» Direction: Please repeat each of the following lines word for word.

» Records for processing:
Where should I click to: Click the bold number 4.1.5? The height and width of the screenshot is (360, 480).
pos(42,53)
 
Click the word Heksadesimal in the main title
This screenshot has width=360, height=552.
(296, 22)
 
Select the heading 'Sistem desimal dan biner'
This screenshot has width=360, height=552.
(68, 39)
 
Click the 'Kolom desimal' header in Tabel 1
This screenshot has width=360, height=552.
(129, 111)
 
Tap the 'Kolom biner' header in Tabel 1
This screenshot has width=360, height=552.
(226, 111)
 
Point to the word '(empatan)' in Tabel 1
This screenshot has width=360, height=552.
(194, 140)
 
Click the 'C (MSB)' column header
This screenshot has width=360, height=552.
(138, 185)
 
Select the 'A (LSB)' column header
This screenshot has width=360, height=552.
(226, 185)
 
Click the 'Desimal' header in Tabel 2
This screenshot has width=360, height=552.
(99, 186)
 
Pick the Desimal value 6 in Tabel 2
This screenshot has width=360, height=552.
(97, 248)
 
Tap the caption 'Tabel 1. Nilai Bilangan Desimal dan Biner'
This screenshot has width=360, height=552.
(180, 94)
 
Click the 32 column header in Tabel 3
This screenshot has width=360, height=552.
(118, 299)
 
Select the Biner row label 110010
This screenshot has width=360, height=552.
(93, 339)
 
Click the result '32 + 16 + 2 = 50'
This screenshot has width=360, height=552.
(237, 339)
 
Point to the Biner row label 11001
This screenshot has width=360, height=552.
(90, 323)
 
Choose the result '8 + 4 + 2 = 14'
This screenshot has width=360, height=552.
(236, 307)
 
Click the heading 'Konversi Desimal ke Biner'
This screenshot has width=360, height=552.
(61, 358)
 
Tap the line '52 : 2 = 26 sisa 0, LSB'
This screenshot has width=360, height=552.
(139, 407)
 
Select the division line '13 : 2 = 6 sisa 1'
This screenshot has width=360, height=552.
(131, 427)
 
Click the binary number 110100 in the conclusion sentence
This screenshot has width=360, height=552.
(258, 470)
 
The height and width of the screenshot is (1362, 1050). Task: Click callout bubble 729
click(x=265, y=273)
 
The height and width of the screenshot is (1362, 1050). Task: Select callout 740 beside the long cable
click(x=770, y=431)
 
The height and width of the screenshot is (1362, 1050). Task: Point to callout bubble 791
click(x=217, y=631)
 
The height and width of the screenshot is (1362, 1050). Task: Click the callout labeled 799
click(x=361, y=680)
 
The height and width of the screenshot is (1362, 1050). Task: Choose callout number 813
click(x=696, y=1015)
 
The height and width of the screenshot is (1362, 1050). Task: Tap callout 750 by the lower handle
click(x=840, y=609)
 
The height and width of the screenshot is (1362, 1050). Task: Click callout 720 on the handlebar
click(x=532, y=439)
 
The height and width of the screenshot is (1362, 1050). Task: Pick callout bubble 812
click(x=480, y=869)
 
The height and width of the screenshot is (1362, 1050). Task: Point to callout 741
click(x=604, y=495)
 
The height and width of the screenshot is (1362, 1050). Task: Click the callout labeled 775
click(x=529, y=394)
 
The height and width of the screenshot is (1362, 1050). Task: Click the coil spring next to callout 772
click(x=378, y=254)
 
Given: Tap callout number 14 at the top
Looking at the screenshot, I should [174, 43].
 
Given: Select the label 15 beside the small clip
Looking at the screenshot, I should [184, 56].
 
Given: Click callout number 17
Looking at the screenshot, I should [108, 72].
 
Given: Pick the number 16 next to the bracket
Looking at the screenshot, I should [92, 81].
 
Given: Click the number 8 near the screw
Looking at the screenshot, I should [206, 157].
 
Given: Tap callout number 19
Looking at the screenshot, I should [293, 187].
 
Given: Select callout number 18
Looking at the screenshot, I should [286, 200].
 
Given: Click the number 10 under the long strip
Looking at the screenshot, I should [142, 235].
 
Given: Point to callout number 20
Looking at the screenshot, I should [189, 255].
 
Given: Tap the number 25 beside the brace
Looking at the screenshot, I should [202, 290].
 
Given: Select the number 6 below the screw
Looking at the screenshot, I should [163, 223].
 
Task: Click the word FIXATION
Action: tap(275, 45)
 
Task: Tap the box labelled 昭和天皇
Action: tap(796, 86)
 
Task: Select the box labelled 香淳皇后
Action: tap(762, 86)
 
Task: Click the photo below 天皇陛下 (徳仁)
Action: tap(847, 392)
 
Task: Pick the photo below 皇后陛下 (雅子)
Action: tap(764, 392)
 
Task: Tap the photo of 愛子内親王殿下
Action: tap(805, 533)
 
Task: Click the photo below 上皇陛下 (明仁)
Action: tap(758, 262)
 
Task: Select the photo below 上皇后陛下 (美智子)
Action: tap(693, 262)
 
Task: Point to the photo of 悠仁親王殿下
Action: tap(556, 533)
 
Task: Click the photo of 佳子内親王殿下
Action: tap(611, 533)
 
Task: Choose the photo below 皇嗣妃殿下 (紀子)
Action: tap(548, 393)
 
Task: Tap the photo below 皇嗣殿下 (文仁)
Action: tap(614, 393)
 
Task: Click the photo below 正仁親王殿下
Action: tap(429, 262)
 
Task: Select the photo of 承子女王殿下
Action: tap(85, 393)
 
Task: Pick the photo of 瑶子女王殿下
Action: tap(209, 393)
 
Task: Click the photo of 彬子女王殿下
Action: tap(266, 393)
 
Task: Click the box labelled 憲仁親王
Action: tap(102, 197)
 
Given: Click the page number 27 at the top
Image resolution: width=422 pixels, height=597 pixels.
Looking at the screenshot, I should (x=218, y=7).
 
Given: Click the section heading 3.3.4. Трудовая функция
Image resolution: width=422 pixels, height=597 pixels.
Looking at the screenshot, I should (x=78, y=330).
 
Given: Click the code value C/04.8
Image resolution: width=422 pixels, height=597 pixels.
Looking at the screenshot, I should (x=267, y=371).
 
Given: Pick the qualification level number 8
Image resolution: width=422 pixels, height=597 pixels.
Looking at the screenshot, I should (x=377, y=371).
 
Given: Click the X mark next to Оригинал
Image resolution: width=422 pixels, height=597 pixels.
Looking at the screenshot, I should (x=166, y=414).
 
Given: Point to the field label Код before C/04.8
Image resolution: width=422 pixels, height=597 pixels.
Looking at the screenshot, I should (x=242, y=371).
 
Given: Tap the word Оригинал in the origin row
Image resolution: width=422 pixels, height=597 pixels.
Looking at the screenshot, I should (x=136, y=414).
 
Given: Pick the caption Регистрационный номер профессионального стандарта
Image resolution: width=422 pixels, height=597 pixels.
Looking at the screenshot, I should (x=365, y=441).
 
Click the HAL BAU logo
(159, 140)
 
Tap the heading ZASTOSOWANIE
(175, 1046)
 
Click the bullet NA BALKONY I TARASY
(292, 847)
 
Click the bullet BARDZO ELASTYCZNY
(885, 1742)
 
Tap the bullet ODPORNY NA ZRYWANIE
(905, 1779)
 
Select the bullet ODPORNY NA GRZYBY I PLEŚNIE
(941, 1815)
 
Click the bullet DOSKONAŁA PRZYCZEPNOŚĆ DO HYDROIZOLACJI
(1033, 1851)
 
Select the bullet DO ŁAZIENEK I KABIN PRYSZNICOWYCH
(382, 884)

» Answer to the problem:
Where should I click to: Click the bold number 4.1.5? The height and width of the screenshot is (360, 480).
pos(42,53)
 
Click the word Heksadesimal in the main title
This screenshot has width=360, height=552.
(296, 22)
 
Select the heading 'Sistem desimal dan biner'
This screenshot has width=360, height=552.
(68, 39)
 
Click the 'Kolom desimal' header in Tabel 1
This screenshot has width=360, height=552.
(129, 111)
 
Tap the 'Kolom biner' header in Tabel 1
This screenshot has width=360, height=552.
(226, 111)
 
Point to the word '(empatan)' in Tabel 1
This screenshot has width=360, height=552.
(194, 140)
 
Click the 'C (MSB)' column header
This screenshot has width=360, height=552.
(138, 185)
 
Select the 'A (LSB)' column header
This screenshot has width=360, height=552.
(226, 185)
 
Click the 'Desimal' header in Tabel 2
This screenshot has width=360, height=552.
(99, 186)
 
Pick the Desimal value 6 in Tabel 2
This screenshot has width=360, height=552.
(97, 248)
 
Tap the caption 'Tabel 1. Nilai Bilangan Desimal dan Biner'
This screenshot has width=360, height=552.
(180, 94)
 
Click the 32 column header in Tabel 3
This screenshot has width=360, height=552.
(118, 299)
 
Select the Biner row label 110010
This screenshot has width=360, height=552.
(93, 339)
 
Click the result '32 + 16 + 2 = 50'
This screenshot has width=360, height=552.
(237, 339)
 
Point to the Biner row label 11001
This screenshot has width=360, height=552.
(90, 323)
 
Choose the result '8 + 4 + 2 = 14'
This screenshot has width=360, height=552.
(236, 307)
 
Click the heading 'Konversi Desimal ke Biner'
This screenshot has width=360, height=552.
(61, 358)
 
Tap the line '52 : 2 = 26 sisa 0, LSB'
This screenshot has width=360, height=552.
(139, 407)
 
Select the division line '13 : 2 = 6 sisa 1'
This screenshot has width=360, height=552.
(131, 427)
 
Click the binary number 110100 in the conclusion sentence
This screenshot has width=360, height=552.
(258, 470)
 
The height and width of the screenshot is (1362, 1050). Task: Click callout bubble 729
click(x=265, y=273)
 
The height and width of the screenshot is (1362, 1050). Task: Select callout 740 beside the long cable
click(x=770, y=431)
 
The height and width of the screenshot is (1362, 1050). Task: Point to callout bubble 791
click(x=217, y=631)
 
The height and width of the screenshot is (1362, 1050). Task: Click the callout labeled 799
click(x=361, y=680)
 
The height and width of the screenshot is (1362, 1050). Task: Choose callout number 813
click(x=696, y=1015)
 
The height and width of the screenshot is (1362, 1050). Task: Tap callout 750 by the lower handle
click(x=840, y=609)
 
The height and width of the screenshot is (1362, 1050). Task: Click callout 720 on the handlebar
click(x=532, y=439)
 
The height and width of the screenshot is (1362, 1050). Task: Pick callout bubble 812
click(x=480, y=869)
 
The height and width of the screenshot is (1362, 1050). Task: Point to callout 741
click(x=604, y=495)
 
The height and width of the screenshot is (1362, 1050). Task: Click the callout labeled 775
click(x=529, y=394)
 
The height and width of the screenshot is (1362, 1050). Task: Click the coil spring next to callout 772
click(x=378, y=254)
 
Given: Tap callout number 14 at the top
Looking at the screenshot, I should [174, 43].
 
Given: Select the label 15 beside the small clip
Looking at the screenshot, I should [184, 56].
 
Given: Click callout number 17
Looking at the screenshot, I should [108, 72].
 
Given: Pick the number 16 next to the bracket
Looking at the screenshot, I should [92, 81].
 
Given: Click the number 8 near the screw
Looking at the screenshot, I should [206, 157].
 
Given: Tap callout number 19
Looking at the screenshot, I should [293, 187].
 
Given: Select callout number 18
Looking at the screenshot, I should [286, 200].
 
Given: Click the number 10 under the long strip
Looking at the screenshot, I should [142, 235].
 
Given: Point to callout number 20
Looking at the screenshot, I should [189, 255].
 
Given: Tap the number 25 beside the brace
Looking at the screenshot, I should [202, 290].
 
Given: Select the number 6 below the screw
Looking at the screenshot, I should [163, 223].
 
Task: Click the word FIXATION
Action: tap(275, 45)
 
Task: Tap the box labelled 昭和天皇
Action: tap(796, 86)
 
Task: Select the box labelled 香淳皇后
Action: tap(762, 86)
 
Task: Click the photo below 天皇陛下 (徳仁)
Action: tap(847, 392)
 
Task: Pick the photo below 皇后陛下 (雅子)
Action: tap(764, 392)
 
Task: Tap the photo of 愛子内親王殿下
Action: tap(805, 533)
 
Task: Click the photo below 上皇陛下 (明仁)
Action: tap(758, 262)
 
Task: Select the photo below 上皇后陛下 (美智子)
Action: tap(693, 262)
 
Task: Point to the photo of 悠仁親王殿下
Action: tap(556, 533)
 
Task: Click the photo of 佳子内親王殿下
Action: tap(611, 533)
 
Task: Choose the photo below 皇嗣妃殿下 (紀子)
Action: tap(548, 393)
 
Task: Tap the photo below 皇嗣殿下 (文仁)
Action: tap(614, 393)
 
Task: Click the photo below 正仁親王殿下
Action: tap(429, 262)
 
Task: Select the photo of 承子女王殿下
Action: tap(85, 393)
 
Task: Pick the photo of 瑶子女王殿下
Action: tap(209, 393)
 
Task: Click the photo of 彬子女王殿下
Action: tap(266, 393)
 
Task: Click the box labelled 憲仁親王
Action: tap(102, 197)
 
Given: Click the page number 27 at the top
Image resolution: width=422 pixels, height=597 pixels.
Looking at the screenshot, I should (x=218, y=7).
 
Given: Click the section heading 3.3.4. Трудовая функция
Image resolution: width=422 pixels, height=597 pixels.
Looking at the screenshot, I should (x=78, y=330).
 
Given: Click the code value C/04.8
Image resolution: width=422 pixels, height=597 pixels.
Looking at the screenshot, I should (x=267, y=371).
 
Given: Pick the qualification level number 8
Image resolution: width=422 pixels, height=597 pixels.
Looking at the screenshot, I should (x=377, y=371).
 
Given: Click the X mark next to Оригинал
Image resolution: width=422 pixels, height=597 pixels.
Looking at the screenshot, I should (x=166, y=414).
 
Given: Point to the field label Код before C/04.8
Image resolution: width=422 pixels, height=597 pixels.
Looking at the screenshot, I should (x=242, y=371).
 
Given: Tap the word Оригинал in the origin row
Image resolution: width=422 pixels, height=597 pixels.
Looking at the screenshot, I should (x=136, y=414).
 
Given: Pick the caption Регистрационный номер профессионального стандарта
Image resolution: width=422 pixels, height=597 pixels.
Looking at the screenshot, I should (x=365, y=441).
 
Click the HAL BAU logo
(159, 140)
 
Tap the heading ZASTOSOWANIE
(175, 1046)
 
Click the bullet NA BALKONY I TARASY
(292, 847)
 
Click the bullet BARDZO ELASTYCZNY
(885, 1742)
 
Tap the bullet ODPORNY NA ZRYWANIE
(905, 1779)
 
Select the bullet ODPORNY NA GRZYBY I PLEŚNIE
(941, 1815)
 
Click the bullet DOSKONAŁA PRZYCZEPNOŚĆ DO HYDROIZOLACJI
(1033, 1851)
 
Select the bullet DO ŁAZIENEK I KABIN PRYSZNICOWYCH
(382, 884)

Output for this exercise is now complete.